John Palmerlee, Editor of The Flying Wire, Experimental Aircraft Association Chapter 124’s newsletter, wote this in the May 5, 2010 edition.
The CAFE Team hosted what was in my opinion a very successful event at the Doubletree Hotel in Rohnert Park, April 23 and 24, 2010. Nearly thirty contributors from around the world spoke at the Electric Aircraft Symposium, and their message was clear: Change is coming… let’s get on board together.
Electric airplanes and motorcycles, model airplanes, algae biofuel synthesis, wetlands initiatives, hybrid air carriers, battery breakthroughs, VTOL PAVs, tethered wind generators, flight systems analysis, nanostructures… and a mystery Green Flight Challenge aircraft promising to tap into new design paradigms.
This was just a taste of the concepts spinning around at the EAS 2010.
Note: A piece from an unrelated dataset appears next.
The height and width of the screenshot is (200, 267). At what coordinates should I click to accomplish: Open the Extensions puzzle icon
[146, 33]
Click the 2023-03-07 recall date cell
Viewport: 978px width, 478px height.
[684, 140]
This meeting of minds was diverse yet connected, calculated yet passionate. Every presentation filled a preset time-slot, so each presenter’s WPM (words per minute) metered their content. It was a dizzying earful! As the Friday presentations came to a close, I was struck by common threads woven into the many presentations, and presenters began congealing along these threads during breaks. This is when information flowed freely across competitive lines and voices were raised in passionate debate.
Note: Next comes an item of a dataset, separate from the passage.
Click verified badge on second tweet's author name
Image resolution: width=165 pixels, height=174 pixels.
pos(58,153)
Just some of the presenters at EAS IV. Photo by CAFE VP Larry Ford.
I was fortunate to witness some of these dialogues… like after dinner Friday night, when Mark Moore’s and JoeBen Bevirt’s teams hashed out VTOL propeller blade design, weighing tilt vs flap as methods for minimizing vertical to horizontal transition vibrations.
Eva Hakansson of KillaCycle began her presentation by noting a substantial difference between motorcycle and aviation industries, but she finished the evening by sharing her realization that the battery requirements for the two were governed by the very same principles. By the end of EAS 2010, she was a firm believer in the value of synergy in the cooperative venture of electric powered transportation.
Many spoke of finding new solutions to long standing aviation problems, like when Zach Hoisington discussed Boeing’s look into electric power for airliners, discovering how the turbine-electric hybrid option generated unforeseen advantages to short and mid range flight profiles. John McGinnis with Synergy spoke about taking a new look at aerodynamic theory in his work toward designing his mysterious entry in the Green Flight Challenge. He attacked battery capacity limitations from a fundamentally new aerodynamic and systems perspective to gain needed weight and energy efficiency.
During breaks, I spoke with people I’d never met before… about motors, propellers, carbon fiber tubes, ultralight politics and even discussing ways to turn your life toward work you feel passionate about. I held a four pound, twelve kilowatt electric motor in my hand built by the Joby Energy team and marveled over and over at its lightweight innovative design. I talked with Jack Norris, legendary propeller engineer about the unusual strength and failure properties of a small carbon fiber “pull-truded” tube he brought to the conference. I learned about the amazing rebirth of model aviation resulting from the influx of lightweight electric motors and lithium polymer batteries.
I came away from this event dreaming and hoping for the future, and surprisingly, with a renewed connection to aviation’s place in my own life… and from the evidence, I was not alone. The potential generated by sharing this level of passion and information among industry leaders seems profound enough to impact the global future of aviation. I salute the CAFE Team for the bulls-eye vision and rock-solid determination required to make the Electric Aircraft Symposium 2010 such a resounding success.
Reprinted with permission of the author.
(Editor’s note: It is wonderful to have John’s outlook, which distills a complex and challenging event.)